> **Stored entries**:
----------

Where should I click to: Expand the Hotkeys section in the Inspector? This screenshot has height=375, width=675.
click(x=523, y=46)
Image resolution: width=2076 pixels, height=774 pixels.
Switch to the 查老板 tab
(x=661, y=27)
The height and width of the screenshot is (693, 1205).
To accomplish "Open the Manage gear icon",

----------

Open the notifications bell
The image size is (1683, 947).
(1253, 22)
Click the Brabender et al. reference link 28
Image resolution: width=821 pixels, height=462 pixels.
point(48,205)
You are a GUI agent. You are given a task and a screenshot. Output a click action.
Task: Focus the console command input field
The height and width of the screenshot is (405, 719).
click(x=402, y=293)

----------

> **PROBLEM TO SOLVE**:
What you return must be an exact retyping of the lines above starting at the line with "Where should I" and ending at the line with "the Manage gear", and nothing besides.

> **EXERCISE ANSWER**:
Where should I click to: Expand the Hotkeys section in the Inspector? This screenshot has height=375, width=675.
click(x=523, y=46)
Image resolution: width=2076 pixels, height=774 pixels.
Switch to the 查老板 tab
(x=661, y=27)
The height and width of the screenshot is (693, 1205).
To accomplish "Open the Manage gear icon",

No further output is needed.